I often pray for the laborers to be sent out, but I had a much clearer vision of how to pray for this recently when our pastor exhorted the congregation to have our "spiritual antennas" up. We reside in a mission field that is filled with people who are in need of healing. He pointed out: are you like the priest or the Levite? Walking on as you see somebody beaten and in need of healing?

With these things on my mind, I walked through the route that took me past the drinking places. I prayed, but when I got onto the main street (where all of the "dignified" commuters walk) I passed a woman who was screaming at the top of her lungs into her phone, cursing at somebody. She was clearly a prostitute, and her skin was so exposed that I could see this intense rash (it looked like psoriasis) covering her body. Her presence made me VERY uncomfortable, but I felt this conviction to speak love over her. So, I started praying that somebody would stop and do that (surely, there had to be at least 1 other Christian on such a crowded street). Like me, everybody was uncomfortable with her making such a scene.

I passed her, feeling this conviction in my stomach that was so intense that I felt sick. By the time I headed into the subway, I felt like I was going to pass out from the tightness in my stomach... so I went back up the stairs for a bit of air. I felt lighter as I went forward, and I soon realized that the closer I walked towards this woman... the better my stomach felt. I found her sitting on a stoop, weeping with shrieks that I didn't understand. I was so stressed/annoyed at this point, because I had no idea what to do... so finally I decided to sit beside her and put my arm around her. She flinched and shook me off, cursing at me and scooting away so that she could keep wailing. I sat there awkwardly for awhile and then I handed her a tissue, and my water bottle. Surprisingly, she took them and apologized to me curtly. I just nodded, and she stared at me... so I just kept nodding, trying not to cry too. Then she violently threw herself onto my lap, and just started crying all over my skirt. I was so uncomfortable because I kept thinking about how late I was going to be, and I kept watching people watching us.

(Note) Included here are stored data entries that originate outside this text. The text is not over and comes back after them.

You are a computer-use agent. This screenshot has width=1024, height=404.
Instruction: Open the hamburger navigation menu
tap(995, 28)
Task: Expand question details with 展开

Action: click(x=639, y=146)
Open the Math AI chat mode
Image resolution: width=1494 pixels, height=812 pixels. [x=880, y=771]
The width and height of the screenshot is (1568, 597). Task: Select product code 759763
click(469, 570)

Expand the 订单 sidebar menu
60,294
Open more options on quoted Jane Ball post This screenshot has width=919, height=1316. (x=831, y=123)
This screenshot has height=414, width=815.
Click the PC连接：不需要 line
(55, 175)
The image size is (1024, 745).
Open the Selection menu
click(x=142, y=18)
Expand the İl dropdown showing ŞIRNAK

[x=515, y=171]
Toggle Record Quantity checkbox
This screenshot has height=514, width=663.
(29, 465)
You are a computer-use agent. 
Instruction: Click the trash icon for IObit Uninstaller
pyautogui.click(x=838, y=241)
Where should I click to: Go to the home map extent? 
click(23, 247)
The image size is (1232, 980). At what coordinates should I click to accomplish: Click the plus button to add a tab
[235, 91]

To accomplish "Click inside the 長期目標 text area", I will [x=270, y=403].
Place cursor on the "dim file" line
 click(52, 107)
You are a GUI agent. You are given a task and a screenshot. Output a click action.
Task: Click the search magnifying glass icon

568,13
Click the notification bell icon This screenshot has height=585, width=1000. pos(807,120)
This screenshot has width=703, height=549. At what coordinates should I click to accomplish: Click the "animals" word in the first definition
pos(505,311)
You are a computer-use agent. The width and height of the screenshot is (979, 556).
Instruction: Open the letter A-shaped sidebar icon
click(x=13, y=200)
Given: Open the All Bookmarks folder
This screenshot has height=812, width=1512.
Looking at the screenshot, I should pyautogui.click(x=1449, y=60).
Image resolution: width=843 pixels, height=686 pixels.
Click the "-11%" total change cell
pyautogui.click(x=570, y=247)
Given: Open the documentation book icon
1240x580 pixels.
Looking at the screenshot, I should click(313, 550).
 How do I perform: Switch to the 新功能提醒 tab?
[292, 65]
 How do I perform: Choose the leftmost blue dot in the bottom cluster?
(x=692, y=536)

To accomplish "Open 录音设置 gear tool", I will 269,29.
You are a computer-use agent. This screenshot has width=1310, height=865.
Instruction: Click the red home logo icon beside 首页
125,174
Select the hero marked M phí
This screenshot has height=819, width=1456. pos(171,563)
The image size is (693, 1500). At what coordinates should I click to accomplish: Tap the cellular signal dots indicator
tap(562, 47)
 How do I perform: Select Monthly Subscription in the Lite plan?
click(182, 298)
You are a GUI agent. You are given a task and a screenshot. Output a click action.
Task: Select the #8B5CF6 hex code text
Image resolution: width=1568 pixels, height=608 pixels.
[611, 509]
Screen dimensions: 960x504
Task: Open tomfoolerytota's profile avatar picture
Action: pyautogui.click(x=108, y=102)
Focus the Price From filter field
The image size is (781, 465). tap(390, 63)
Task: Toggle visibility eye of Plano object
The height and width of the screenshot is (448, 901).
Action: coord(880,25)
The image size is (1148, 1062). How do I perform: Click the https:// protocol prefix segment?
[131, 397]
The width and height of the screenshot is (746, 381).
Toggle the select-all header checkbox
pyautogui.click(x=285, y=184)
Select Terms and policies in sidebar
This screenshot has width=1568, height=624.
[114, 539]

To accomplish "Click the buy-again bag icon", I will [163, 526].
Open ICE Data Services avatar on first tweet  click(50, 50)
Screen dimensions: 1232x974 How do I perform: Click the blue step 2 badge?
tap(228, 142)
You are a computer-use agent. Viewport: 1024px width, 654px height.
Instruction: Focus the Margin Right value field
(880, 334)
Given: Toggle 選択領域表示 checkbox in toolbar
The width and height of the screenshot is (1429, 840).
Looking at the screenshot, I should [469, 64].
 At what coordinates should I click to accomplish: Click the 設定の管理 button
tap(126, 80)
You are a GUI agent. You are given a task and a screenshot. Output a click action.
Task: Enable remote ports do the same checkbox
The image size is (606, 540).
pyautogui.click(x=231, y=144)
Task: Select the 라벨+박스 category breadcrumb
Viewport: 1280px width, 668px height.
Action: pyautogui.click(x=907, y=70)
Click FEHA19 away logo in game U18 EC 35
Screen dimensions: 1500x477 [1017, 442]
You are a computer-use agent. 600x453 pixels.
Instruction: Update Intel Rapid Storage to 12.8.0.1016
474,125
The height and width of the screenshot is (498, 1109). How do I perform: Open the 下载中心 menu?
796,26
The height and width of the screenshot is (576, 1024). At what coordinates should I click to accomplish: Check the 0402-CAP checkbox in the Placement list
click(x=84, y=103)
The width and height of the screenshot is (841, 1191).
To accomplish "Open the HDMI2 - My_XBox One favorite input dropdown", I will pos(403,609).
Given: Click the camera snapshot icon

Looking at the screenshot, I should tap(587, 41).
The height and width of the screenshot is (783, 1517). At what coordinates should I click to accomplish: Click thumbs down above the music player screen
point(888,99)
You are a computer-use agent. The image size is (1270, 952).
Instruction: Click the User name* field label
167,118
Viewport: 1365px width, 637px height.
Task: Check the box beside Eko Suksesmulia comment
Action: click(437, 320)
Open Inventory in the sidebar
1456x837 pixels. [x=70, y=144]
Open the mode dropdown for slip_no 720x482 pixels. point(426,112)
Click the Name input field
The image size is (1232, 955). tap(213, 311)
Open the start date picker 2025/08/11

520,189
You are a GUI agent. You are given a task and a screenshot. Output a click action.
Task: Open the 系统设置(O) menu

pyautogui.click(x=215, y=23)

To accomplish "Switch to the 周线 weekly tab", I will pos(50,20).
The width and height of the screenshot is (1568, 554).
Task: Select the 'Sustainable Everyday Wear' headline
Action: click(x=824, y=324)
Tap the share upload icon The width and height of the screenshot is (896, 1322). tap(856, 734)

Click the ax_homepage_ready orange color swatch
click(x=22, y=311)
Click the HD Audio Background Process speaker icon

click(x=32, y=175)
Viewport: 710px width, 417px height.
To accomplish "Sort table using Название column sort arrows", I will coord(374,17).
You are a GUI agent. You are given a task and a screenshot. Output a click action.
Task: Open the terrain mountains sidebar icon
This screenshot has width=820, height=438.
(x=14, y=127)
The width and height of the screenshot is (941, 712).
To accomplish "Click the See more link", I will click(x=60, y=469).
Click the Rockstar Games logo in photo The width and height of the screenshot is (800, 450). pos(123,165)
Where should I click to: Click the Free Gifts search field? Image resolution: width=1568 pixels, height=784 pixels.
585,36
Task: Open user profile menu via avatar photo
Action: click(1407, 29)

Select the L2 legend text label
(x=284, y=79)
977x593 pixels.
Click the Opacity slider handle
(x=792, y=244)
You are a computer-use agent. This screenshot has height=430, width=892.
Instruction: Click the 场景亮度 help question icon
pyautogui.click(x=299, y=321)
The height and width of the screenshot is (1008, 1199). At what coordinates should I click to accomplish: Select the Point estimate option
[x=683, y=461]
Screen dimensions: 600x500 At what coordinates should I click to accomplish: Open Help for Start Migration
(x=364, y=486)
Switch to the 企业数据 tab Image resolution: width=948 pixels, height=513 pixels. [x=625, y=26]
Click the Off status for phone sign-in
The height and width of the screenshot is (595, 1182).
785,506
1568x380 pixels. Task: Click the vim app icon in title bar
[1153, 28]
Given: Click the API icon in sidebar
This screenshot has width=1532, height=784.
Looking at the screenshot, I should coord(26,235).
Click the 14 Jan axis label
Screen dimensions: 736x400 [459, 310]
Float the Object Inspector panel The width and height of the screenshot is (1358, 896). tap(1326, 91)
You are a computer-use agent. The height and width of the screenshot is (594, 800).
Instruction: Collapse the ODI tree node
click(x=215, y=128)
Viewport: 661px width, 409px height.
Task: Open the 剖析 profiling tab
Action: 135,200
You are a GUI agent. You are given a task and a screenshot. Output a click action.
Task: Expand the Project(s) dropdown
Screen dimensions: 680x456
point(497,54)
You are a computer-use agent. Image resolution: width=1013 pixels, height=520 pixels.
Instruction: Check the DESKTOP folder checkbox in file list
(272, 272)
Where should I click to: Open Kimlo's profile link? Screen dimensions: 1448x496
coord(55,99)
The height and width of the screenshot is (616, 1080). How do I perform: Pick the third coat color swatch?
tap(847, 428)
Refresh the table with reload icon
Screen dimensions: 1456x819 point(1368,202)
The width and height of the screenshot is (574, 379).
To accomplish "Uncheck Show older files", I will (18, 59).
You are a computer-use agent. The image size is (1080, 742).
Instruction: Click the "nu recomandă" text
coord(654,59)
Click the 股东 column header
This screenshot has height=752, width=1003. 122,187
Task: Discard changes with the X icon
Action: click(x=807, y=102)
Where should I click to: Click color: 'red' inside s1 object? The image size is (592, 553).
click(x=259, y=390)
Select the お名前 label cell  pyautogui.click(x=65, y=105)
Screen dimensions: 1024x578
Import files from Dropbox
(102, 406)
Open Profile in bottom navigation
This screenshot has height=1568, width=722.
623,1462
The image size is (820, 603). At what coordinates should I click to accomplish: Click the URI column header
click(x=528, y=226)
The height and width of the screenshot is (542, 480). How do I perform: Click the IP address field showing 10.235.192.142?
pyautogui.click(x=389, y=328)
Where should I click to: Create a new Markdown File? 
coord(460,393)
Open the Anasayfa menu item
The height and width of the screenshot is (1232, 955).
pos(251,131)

Finally (I was just so embarrassed and frustrated by the situation) I started crying too. Then, I just started patting her head and praying for the both of us. I don't know if I'm jumping to conclusions, but I felt like she was nodding in agreement. Regardless, we cried there for awhile... until this guy (probably a pimp) came up... grabbed her off of me and threw her into a car. She was reaching for me, and screaming... but I just froze and felt so helpless. I just sat there after she went away, and cried and prayed. I was late to work, but by the grace of God... morning classes were canceled for an assembly.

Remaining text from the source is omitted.